======== DATA RECORDS

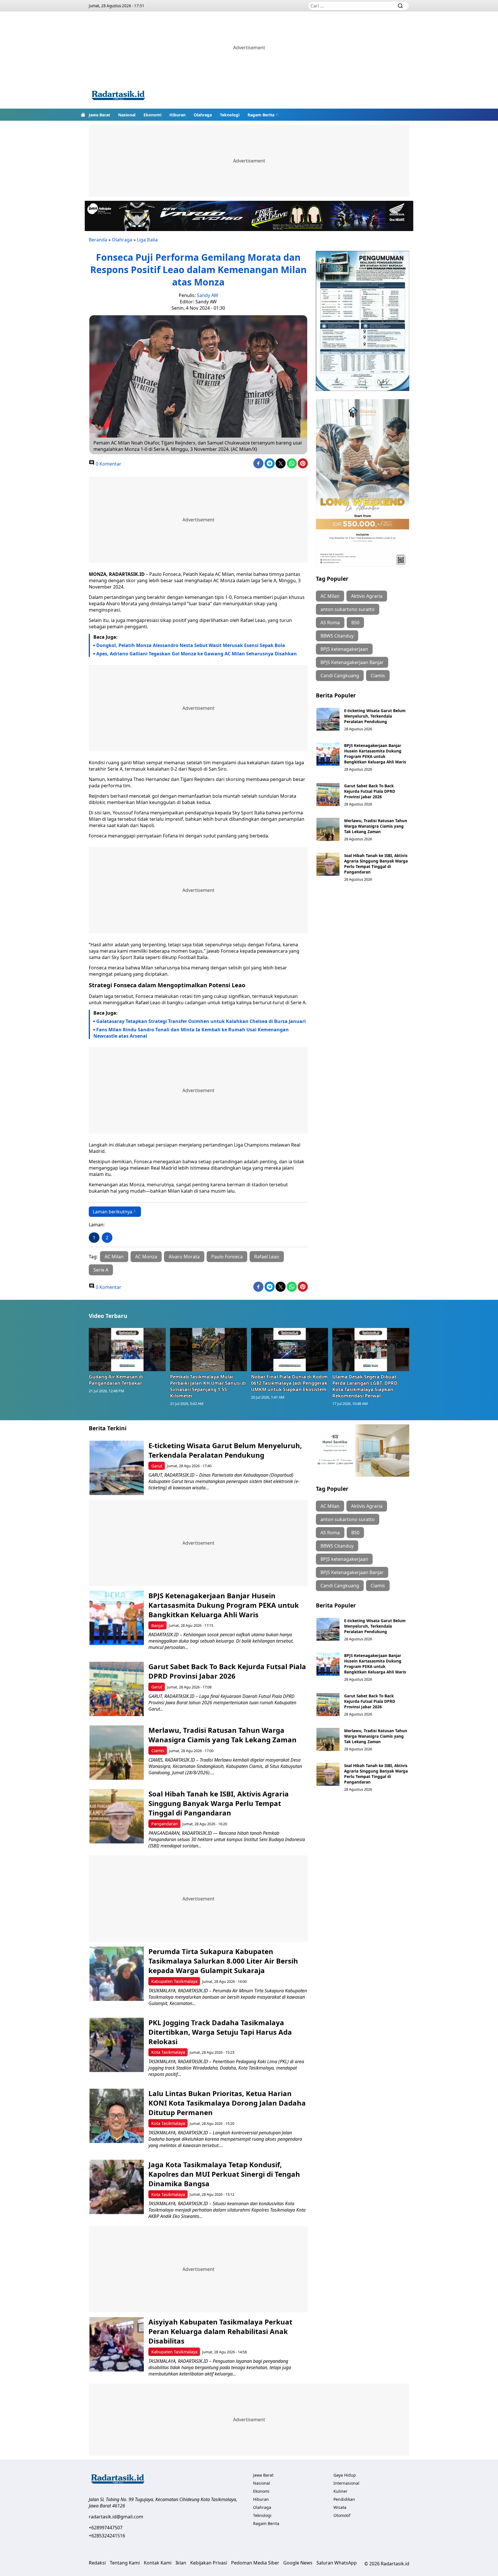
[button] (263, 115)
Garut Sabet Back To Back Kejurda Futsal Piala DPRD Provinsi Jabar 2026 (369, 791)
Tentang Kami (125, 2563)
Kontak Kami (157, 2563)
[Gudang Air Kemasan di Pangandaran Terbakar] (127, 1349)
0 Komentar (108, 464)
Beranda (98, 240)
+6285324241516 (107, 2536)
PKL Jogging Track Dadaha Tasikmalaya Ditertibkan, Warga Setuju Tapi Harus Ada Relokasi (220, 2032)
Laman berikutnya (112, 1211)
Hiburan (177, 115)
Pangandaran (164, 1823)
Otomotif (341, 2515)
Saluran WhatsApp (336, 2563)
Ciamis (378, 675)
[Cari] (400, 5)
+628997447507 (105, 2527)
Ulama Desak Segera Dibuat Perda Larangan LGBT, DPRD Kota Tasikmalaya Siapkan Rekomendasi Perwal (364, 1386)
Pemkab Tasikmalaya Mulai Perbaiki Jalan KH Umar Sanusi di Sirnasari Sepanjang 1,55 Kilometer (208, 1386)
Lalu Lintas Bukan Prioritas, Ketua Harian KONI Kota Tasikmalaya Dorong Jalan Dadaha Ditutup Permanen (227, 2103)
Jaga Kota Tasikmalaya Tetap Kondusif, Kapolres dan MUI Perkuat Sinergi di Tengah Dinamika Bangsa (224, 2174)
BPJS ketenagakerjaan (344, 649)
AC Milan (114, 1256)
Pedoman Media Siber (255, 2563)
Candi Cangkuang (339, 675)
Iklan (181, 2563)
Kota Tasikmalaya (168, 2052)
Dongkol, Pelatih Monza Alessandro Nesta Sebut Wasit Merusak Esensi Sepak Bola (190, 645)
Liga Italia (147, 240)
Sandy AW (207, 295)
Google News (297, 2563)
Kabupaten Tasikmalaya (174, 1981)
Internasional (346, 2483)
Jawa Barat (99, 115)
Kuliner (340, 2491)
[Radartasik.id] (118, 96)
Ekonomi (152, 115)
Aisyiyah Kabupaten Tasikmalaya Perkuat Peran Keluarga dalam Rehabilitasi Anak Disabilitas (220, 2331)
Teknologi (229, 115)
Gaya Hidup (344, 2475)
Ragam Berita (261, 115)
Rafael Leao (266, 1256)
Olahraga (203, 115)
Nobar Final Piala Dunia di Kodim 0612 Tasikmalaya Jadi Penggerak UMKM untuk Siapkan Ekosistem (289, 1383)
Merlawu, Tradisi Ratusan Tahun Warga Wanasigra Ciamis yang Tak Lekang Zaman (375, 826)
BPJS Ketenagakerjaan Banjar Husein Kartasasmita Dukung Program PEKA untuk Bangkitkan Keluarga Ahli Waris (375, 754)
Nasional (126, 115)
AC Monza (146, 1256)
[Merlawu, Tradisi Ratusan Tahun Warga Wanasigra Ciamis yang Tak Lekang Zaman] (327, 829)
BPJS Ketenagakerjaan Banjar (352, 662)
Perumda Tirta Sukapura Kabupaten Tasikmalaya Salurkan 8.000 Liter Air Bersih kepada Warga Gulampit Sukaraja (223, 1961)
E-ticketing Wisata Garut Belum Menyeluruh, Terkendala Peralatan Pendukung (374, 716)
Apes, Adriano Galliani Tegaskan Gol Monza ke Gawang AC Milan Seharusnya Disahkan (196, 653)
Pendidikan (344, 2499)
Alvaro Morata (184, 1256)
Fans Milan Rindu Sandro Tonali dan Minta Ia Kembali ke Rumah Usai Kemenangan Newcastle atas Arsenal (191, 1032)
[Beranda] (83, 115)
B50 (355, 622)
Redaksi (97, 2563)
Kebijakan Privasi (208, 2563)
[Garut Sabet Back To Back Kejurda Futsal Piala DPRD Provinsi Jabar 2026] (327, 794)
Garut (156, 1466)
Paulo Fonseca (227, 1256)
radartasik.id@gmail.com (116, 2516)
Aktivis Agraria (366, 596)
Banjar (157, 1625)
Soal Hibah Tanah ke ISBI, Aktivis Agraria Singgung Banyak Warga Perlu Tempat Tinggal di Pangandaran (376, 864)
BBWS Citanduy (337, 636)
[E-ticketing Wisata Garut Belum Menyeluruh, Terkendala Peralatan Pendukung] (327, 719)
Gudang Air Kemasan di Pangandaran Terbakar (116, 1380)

================
======== DATA RECORDS

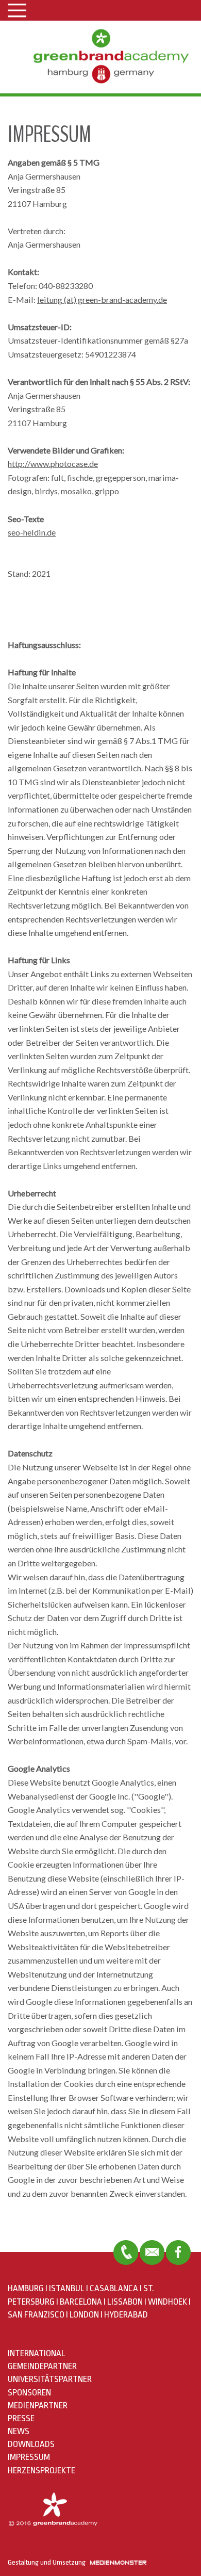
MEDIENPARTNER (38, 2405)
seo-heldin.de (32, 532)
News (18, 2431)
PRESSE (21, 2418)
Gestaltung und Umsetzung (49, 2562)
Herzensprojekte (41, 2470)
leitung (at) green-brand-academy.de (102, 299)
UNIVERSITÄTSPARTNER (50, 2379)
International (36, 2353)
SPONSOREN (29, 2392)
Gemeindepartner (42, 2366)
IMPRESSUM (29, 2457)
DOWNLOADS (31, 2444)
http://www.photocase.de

================
======== DATA RECORDS

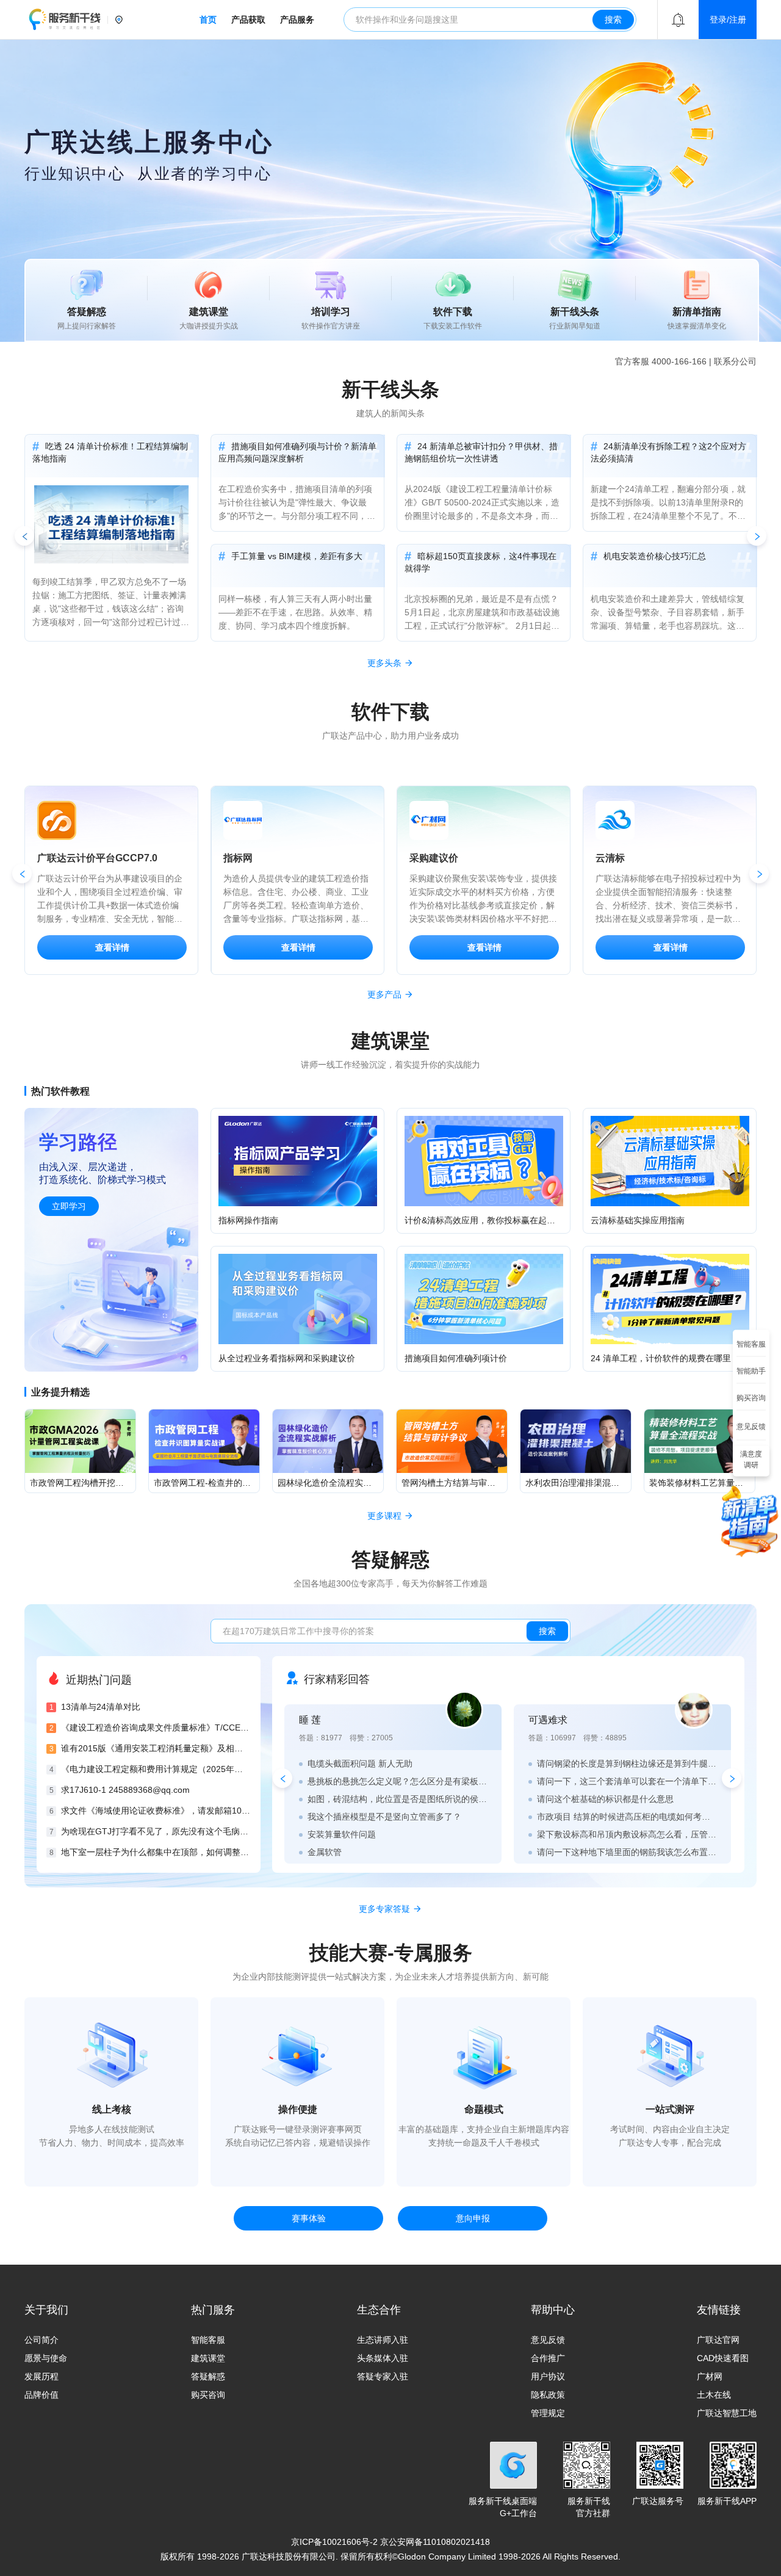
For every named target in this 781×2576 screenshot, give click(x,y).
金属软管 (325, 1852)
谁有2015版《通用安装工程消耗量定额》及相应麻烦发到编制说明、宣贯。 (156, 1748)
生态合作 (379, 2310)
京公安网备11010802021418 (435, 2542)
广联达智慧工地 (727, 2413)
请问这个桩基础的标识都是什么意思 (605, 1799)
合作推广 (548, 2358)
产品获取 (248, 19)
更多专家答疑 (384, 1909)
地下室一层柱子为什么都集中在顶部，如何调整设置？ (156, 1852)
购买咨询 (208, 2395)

================

ASSIGNMENT: The lines you need are those with the word "Futsal"; list them from the entries.

ANSWER SECTION:
Garut Sabet Back To Back Kejurda Futsal Piala DPRD Provinsi Jabar 2026 (369, 791)
[Garut Sabet Back To Back Kejurda Futsal Piala DPRD Provinsi Jabar 2026] (327, 794)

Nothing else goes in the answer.